Saved entries
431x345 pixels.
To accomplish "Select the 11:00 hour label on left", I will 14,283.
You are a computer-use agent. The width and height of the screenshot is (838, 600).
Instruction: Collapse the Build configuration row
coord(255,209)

...

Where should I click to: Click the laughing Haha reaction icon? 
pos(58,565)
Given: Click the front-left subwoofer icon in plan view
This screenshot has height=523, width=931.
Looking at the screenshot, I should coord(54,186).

* * *

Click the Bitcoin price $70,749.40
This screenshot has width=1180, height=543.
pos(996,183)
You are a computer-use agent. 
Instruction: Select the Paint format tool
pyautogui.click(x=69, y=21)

# REQUIREMENT:
Say how many lines in the records above hold "agent", and give no other text.

# YOUR SOLUTION:
2